The right to life … is the supreme right from which no derogation is permitted even in time of public emergency … The protection against arbitrary deprivation of life…. is of paramount importance. … States parties should take measures not only to prevent and punish deprivation of life by criminal acts, but also to prevent arbitrary killing by their own security forces. – Human Rights Committee, General Comment No. 6, the right to life

INTRODUCTION

In the early hours of the morning of 8 November 2007, Julião Naftal Macule was asleep in a hotel room in Massinga, Inhambane, when police from the Rapid Intervention Force (FIR) suddenly pushed open the door and shot him. The police said they had been told that a wanted criminal — “public enemy number one” — was in the hotel room and when they burst into Julião’s room they immediately shot and killed him.

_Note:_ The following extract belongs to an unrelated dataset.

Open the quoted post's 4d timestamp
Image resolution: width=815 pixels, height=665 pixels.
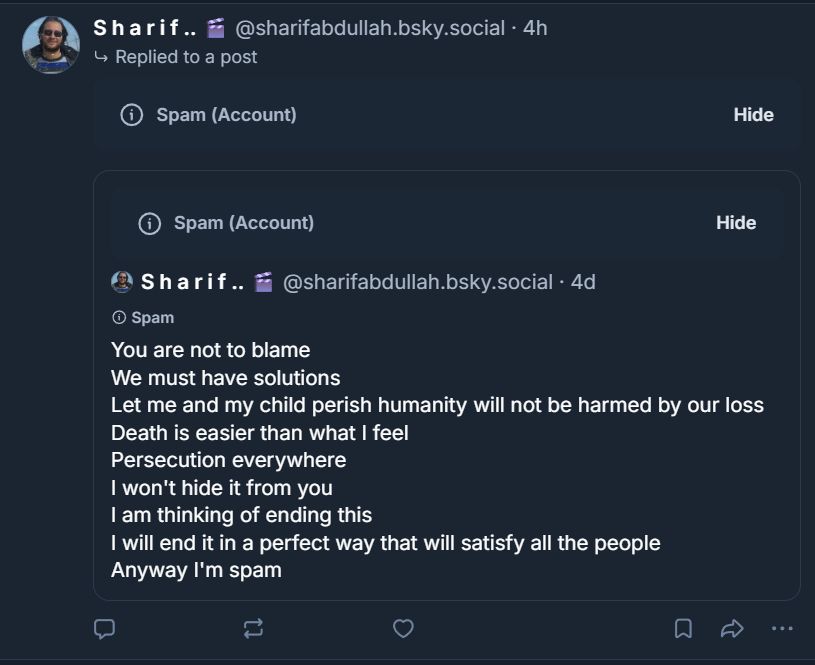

Soon after his death police authorities announced they had captured and killed Agostinho Chauque, “the most wanted criminal in the country”. It was only after journalists asked to see the body that the police said they had not actually caught Agostinho Chauque, but had nevertheless caught and killed “a dangerous criminal”.

http://www.reliefweb.int/rw/rwb.nsf/db900SID/KHII-7XX3UZ?OpenDocument

News item from Mozambique, Africa.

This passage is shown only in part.